__TASK TO COMPLETE__: With pictures left out, retype exactly the lines from the one containing "This screenshot has width=1550, height=784." through the final line of the entries.
DATA SUPPLIED below:
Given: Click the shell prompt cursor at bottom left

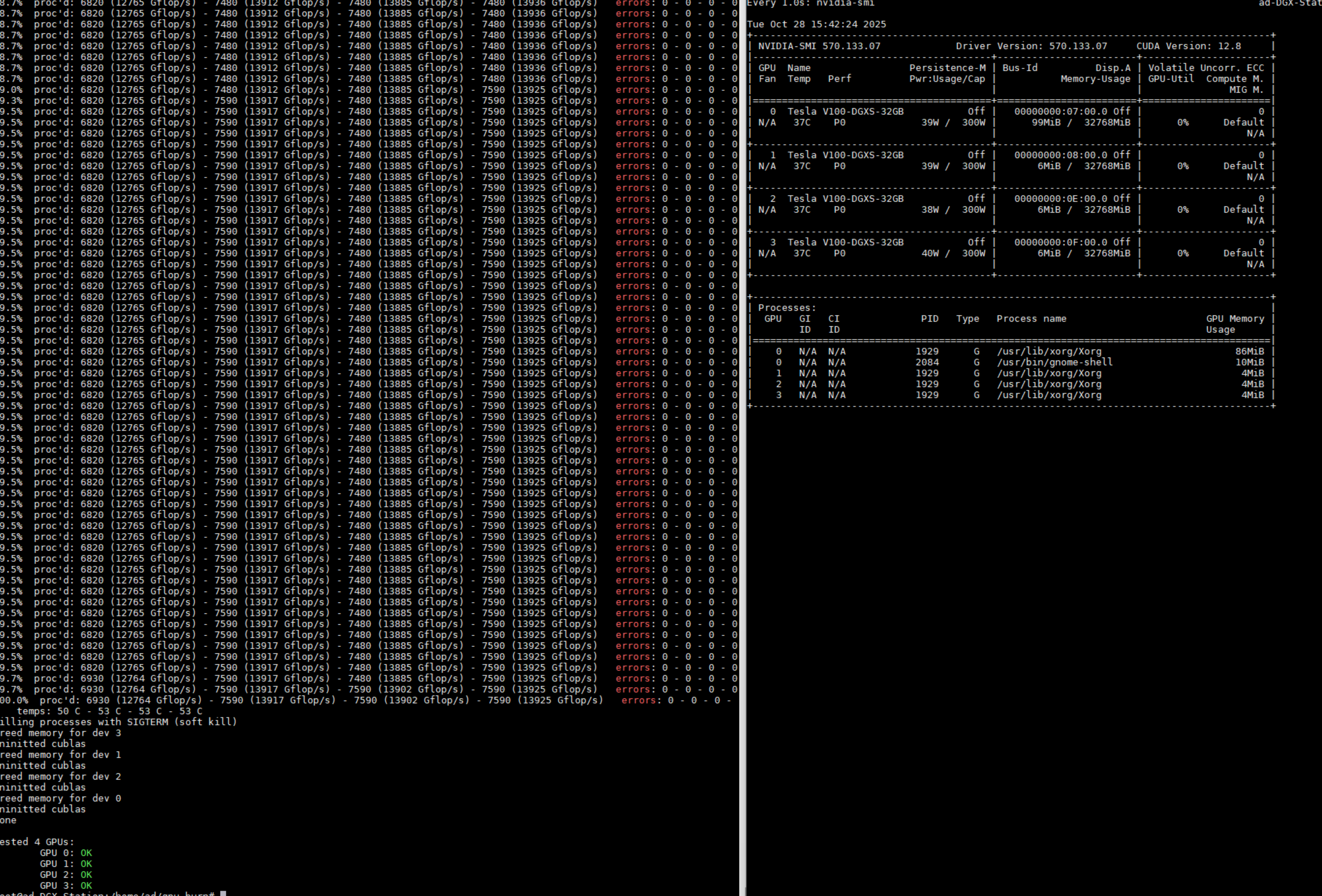Looking at the screenshot, I should tap(223, 893).
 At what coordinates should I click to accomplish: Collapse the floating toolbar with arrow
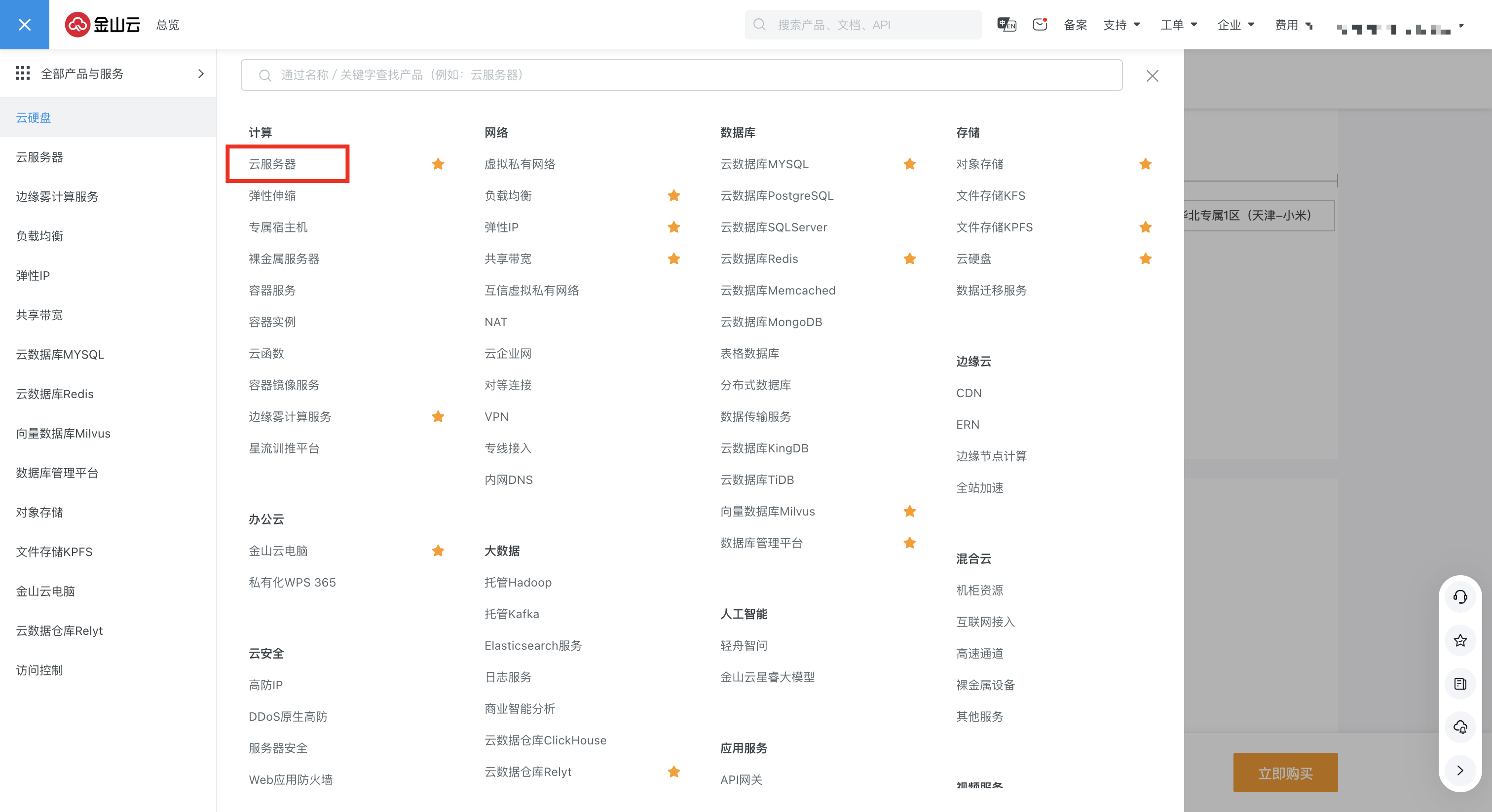1459,770
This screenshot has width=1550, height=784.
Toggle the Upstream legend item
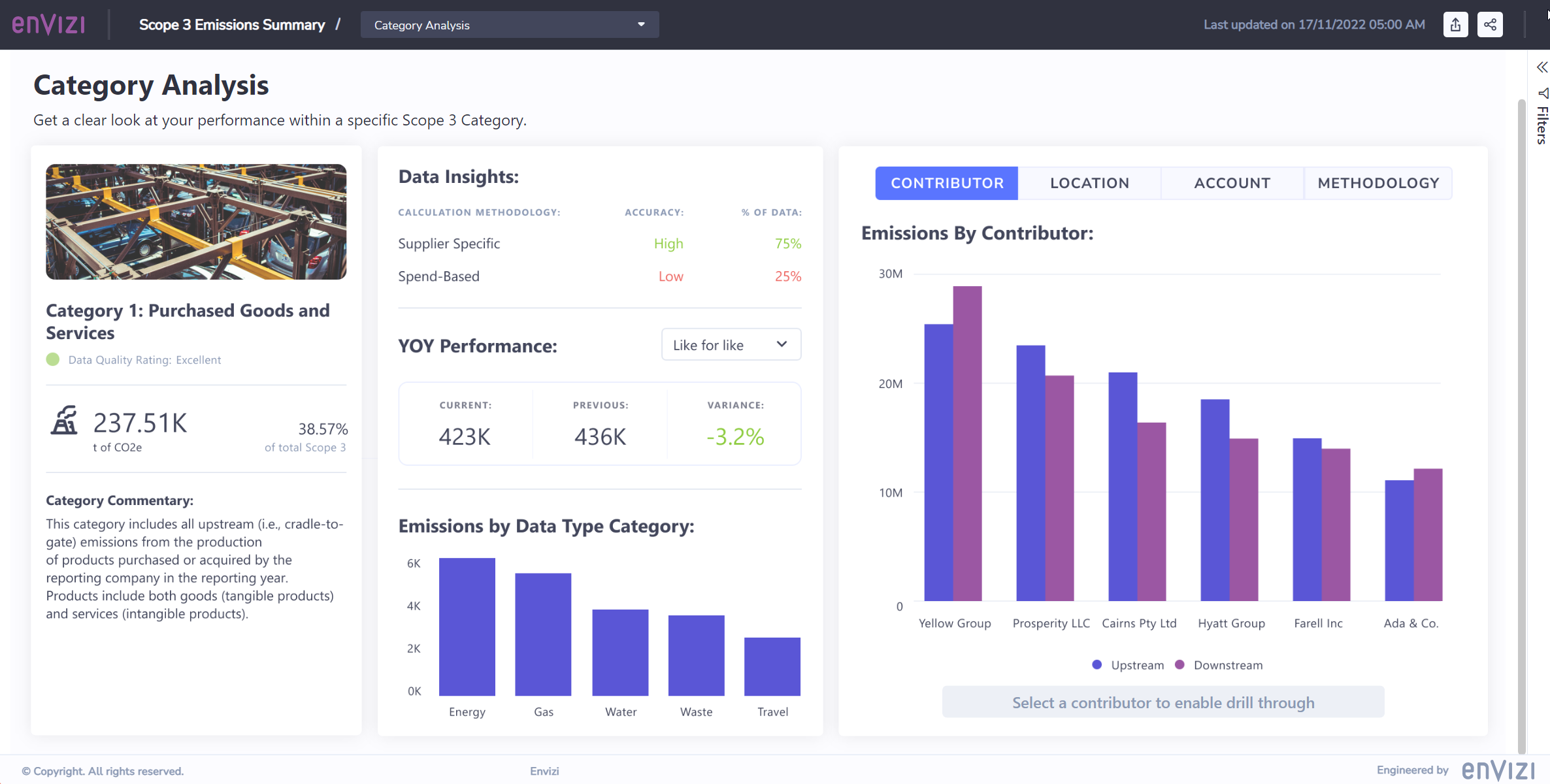pyautogui.click(x=1129, y=664)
End of DATA SUPPLIED.
__TASK RESULT__:
This screenshot has width=1550, height=784.
Toggle the Upstream legend item
pyautogui.click(x=1129, y=664)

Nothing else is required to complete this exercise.